__Task description__:
Pick out each line in these entries that contains the string "computer".

__Stored entries__:
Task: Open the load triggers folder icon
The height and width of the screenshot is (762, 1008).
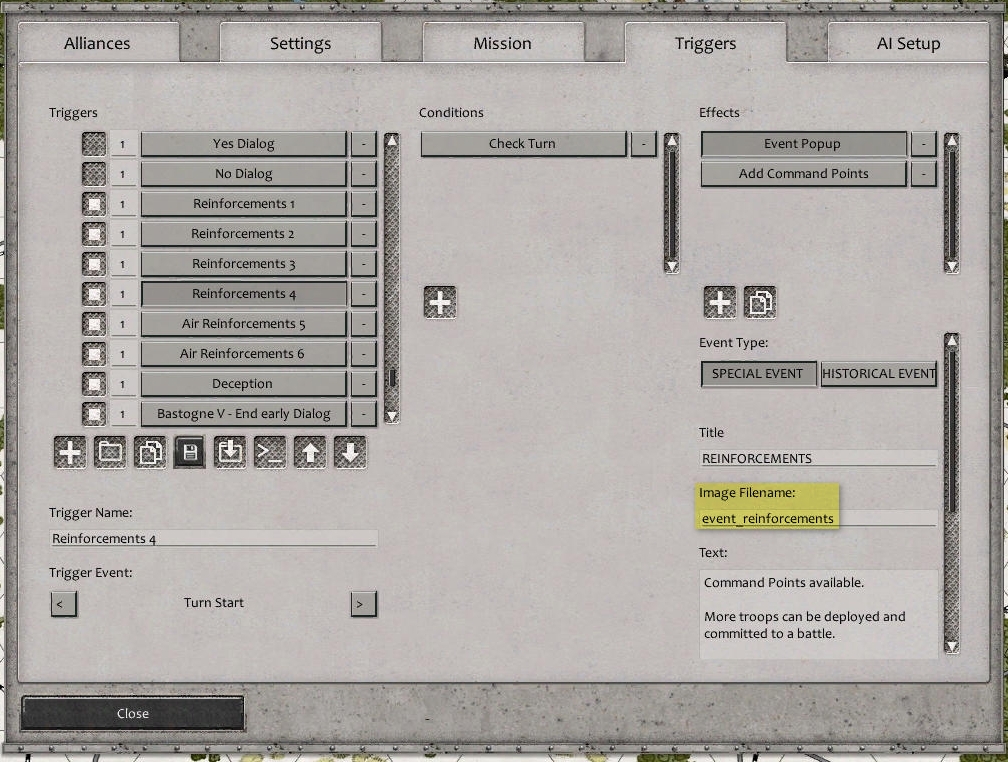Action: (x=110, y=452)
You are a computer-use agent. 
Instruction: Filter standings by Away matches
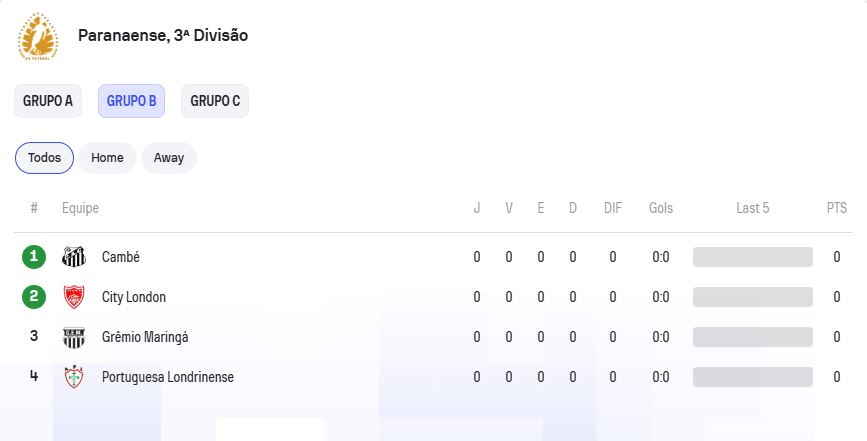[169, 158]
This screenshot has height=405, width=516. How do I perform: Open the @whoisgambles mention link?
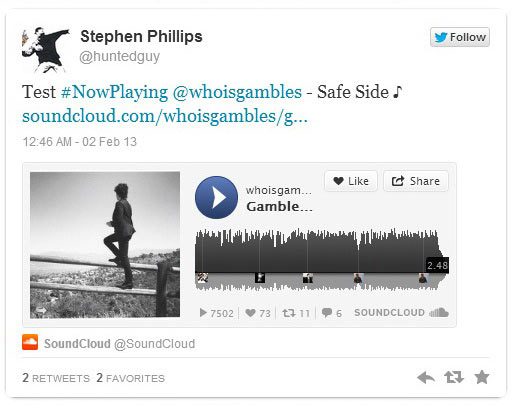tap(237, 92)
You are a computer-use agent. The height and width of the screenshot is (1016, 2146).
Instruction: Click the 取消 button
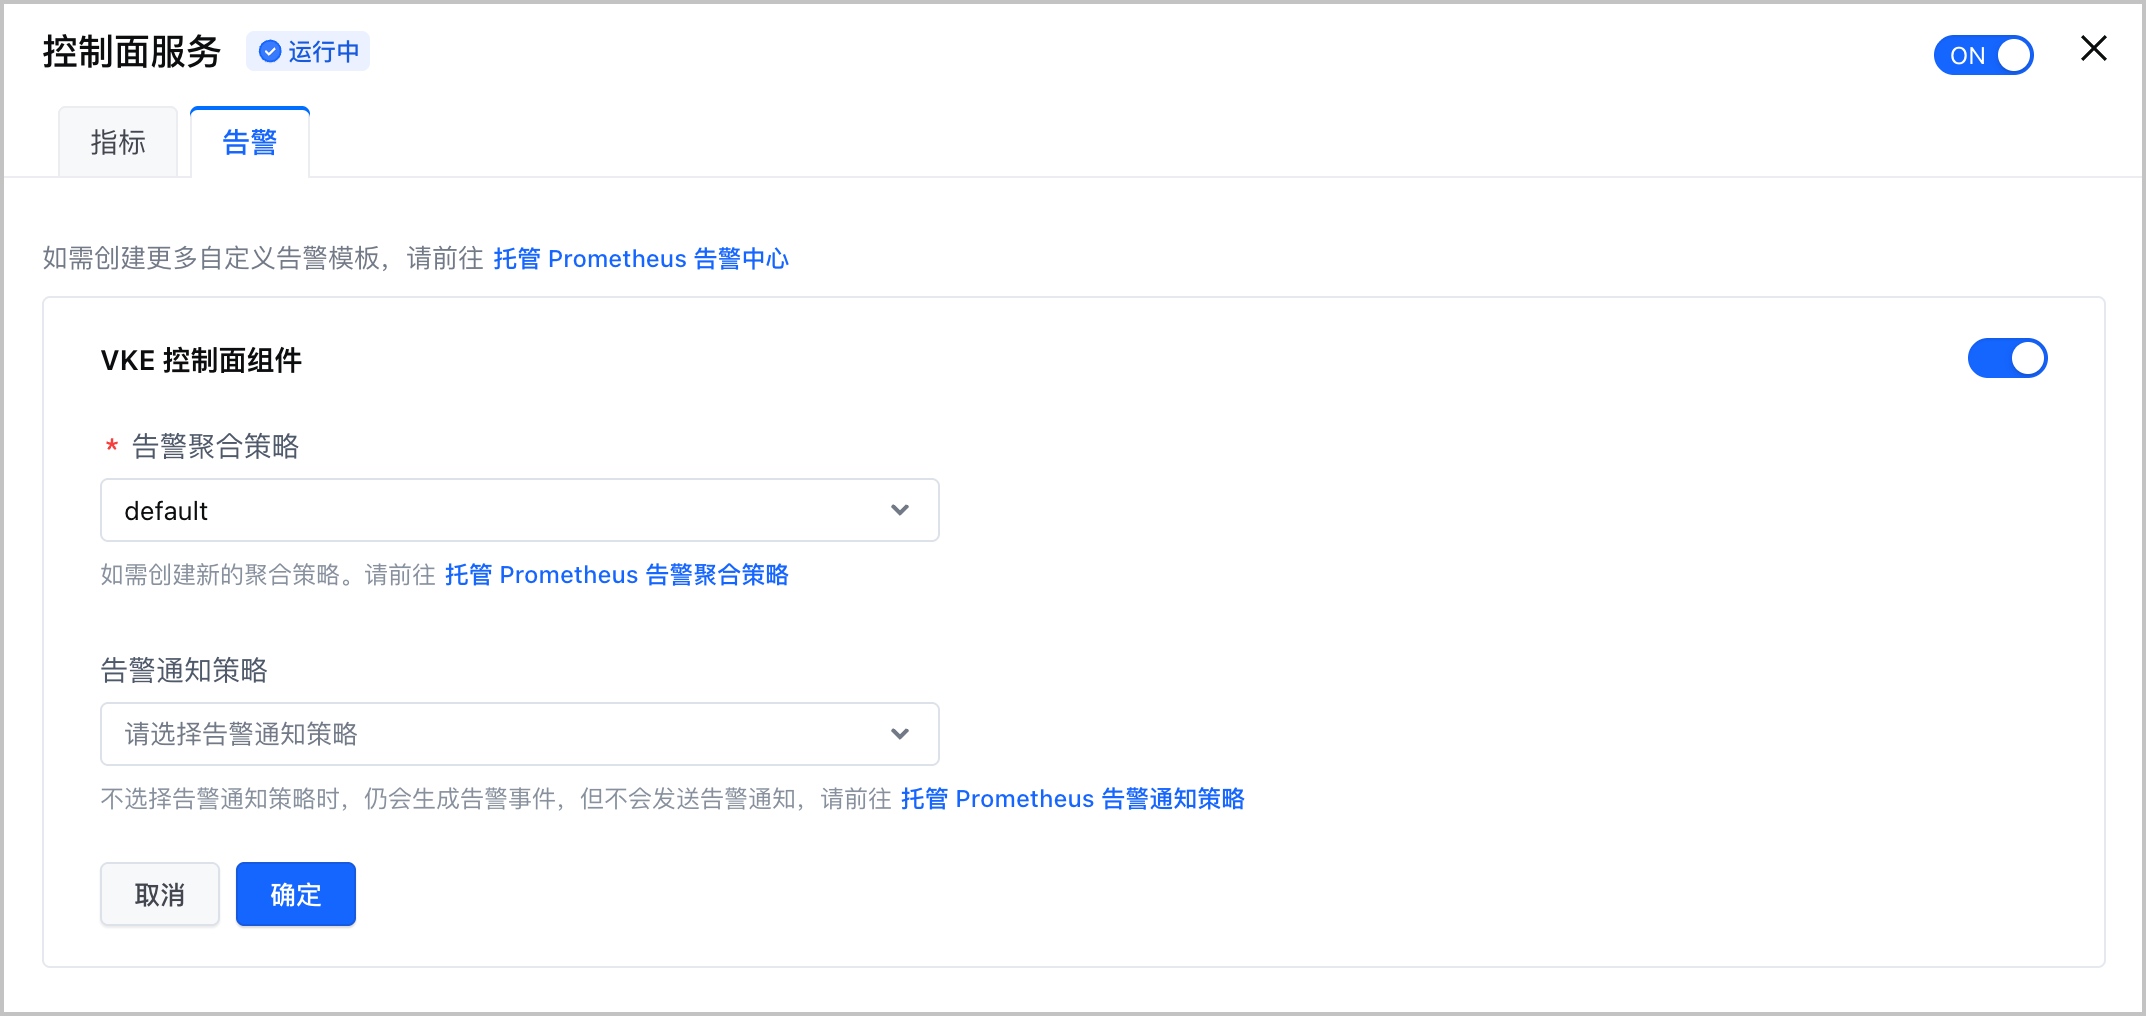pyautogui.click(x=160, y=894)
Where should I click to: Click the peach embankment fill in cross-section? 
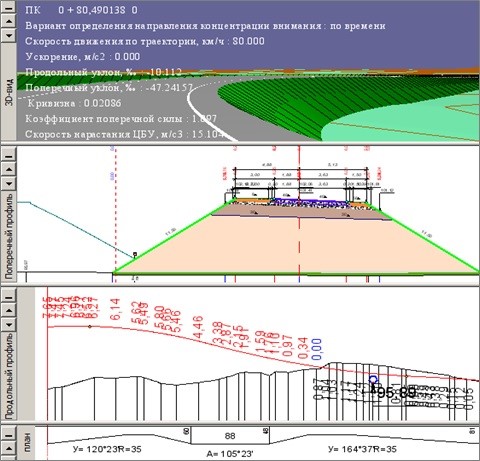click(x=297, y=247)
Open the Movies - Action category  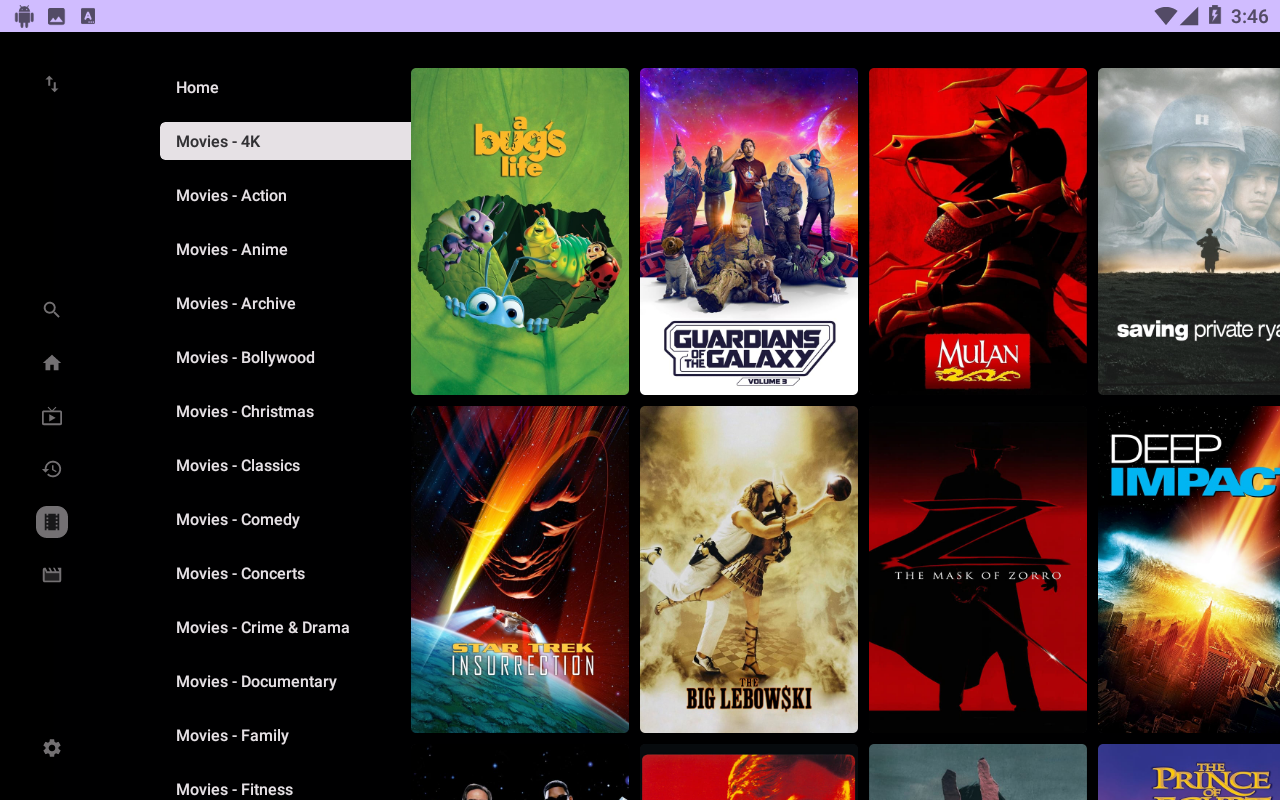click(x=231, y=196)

__Response box__:
You are a computer-use agent. 
You are a computer-use agent. The height and width of the screenshot is (1016, 2146).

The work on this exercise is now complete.